YOUR INSTRUCTIONS – Transcribe the entire listing below exactly.

(Beginning of RECORD EXTRACTS)

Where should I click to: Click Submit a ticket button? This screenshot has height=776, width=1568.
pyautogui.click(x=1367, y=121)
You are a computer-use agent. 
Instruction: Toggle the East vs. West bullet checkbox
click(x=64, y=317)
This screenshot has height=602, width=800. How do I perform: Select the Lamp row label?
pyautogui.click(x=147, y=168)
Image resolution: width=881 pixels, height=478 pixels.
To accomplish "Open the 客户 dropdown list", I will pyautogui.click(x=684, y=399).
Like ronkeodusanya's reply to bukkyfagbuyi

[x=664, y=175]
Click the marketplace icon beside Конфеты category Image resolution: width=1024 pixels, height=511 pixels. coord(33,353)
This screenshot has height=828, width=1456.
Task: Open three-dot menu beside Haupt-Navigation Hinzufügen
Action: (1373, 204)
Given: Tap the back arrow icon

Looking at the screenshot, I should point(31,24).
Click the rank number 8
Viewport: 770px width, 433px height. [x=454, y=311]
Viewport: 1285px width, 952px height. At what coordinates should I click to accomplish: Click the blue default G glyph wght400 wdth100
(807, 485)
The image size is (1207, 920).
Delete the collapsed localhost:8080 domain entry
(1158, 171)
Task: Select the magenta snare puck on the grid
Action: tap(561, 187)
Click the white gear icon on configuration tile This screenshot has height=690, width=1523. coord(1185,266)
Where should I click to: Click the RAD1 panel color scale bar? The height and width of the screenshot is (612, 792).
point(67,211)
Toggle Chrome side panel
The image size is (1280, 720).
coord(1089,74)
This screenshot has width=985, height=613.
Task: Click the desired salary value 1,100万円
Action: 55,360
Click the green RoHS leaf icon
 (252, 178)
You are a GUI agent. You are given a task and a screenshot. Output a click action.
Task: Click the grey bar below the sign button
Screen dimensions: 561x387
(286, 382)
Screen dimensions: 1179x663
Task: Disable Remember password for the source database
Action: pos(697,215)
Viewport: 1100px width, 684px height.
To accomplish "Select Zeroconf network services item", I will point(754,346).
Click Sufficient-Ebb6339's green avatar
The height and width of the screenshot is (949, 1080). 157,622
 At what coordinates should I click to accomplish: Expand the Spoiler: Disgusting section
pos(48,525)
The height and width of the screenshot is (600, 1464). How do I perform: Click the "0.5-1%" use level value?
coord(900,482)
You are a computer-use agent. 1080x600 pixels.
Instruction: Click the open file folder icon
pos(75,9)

(End of RECORD EXTRACTS)

RESPONSE AREA –
Where should I click to: Click Submit a ticket button? This screenshot has height=776, width=1568.
pyautogui.click(x=1367, y=121)
You are a computer-use agent. 
Instruction: Toggle the East vs. West bullet checkbox
click(x=64, y=317)
This screenshot has height=602, width=800. How do I perform: Select the Lamp row label?
pyautogui.click(x=147, y=168)
Image resolution: width=881 pixels, height=478 pixels.
To accomplish "Open the 客户 dropdown list", I will pyautogui.click(x=684, y=399).
Like ronkeodusanya's reply to bukkyfagbuyi

[x=664, y=175]
Click the marketplace icon beside Конфеты category Image resolution: width=1024 pixels, height=511 pixels. coord(33,353)
This screenshot has height=828, width=1456.
Task: Open three-dot menu beside Haupt-Navigation Hinzufügen
Action: (1373, 204)
Given: Tap the back arrow icon

Looking at the screenshot, I should point(31,24).
Click the rank number 8
Viewport: 770px width, 433px height. [x=454, y=311]
Viewport: 1285px width, 952px height. At what coordinates should I click to accomplish: Click the blue default G glyph wght400 wdth100
(807, 485)
The image size is (1207, 920).
Delete the collapsed localhost:8080 domain entry
(1158, 171)
Task: Select the magenta snare puck on the grid
Action: tap(561, 187)
Click the white gear icon on configuration tile This screenshot has height=690, width=1523. coord(1185,266)
Where should I click to: Click the RAD1 panel color scale bar? The height and width of the screenshot is (612, 792).
point(67,211)
Toggle Chrome side panel
The image size is (1280, 720).
coord(1089,74)
This screenshot has width=985, height=613.
Task: Click the desired salary value 1,100万円
Action: 55,360
Click the green RoHS leaf icon
 (252, 178)
You are a GUI agent. You are given a task and a screenshot. Output a click action.
Task: Click the grey bar below the sign button
Screen dimensions: 561x387
(286, 382)
Screen dimensions: 1179x663
Task: Disable Remember password for the source database
Action: pos(697,215)
Viewport: 1100px width, 684px height.
To accomplish "Select Zeroconf network services item", I will point(754,346).
Click Sufficient-Ebb6339's green avatar
The height and width of the screenshot is (949, 1080). 157,622
 At what coordinates should I click to accomplish: Expand the Spoiler: Disgusting section
pos(48,525)
The height and width of the screenshot is (600, 1464). How do I perform: Click the "0.5-1%" use level value?
coord(900,482)
You are a computer-use agent. 1080x600 pixels.
Instruction: Click the open file folder icon
pos(75,9)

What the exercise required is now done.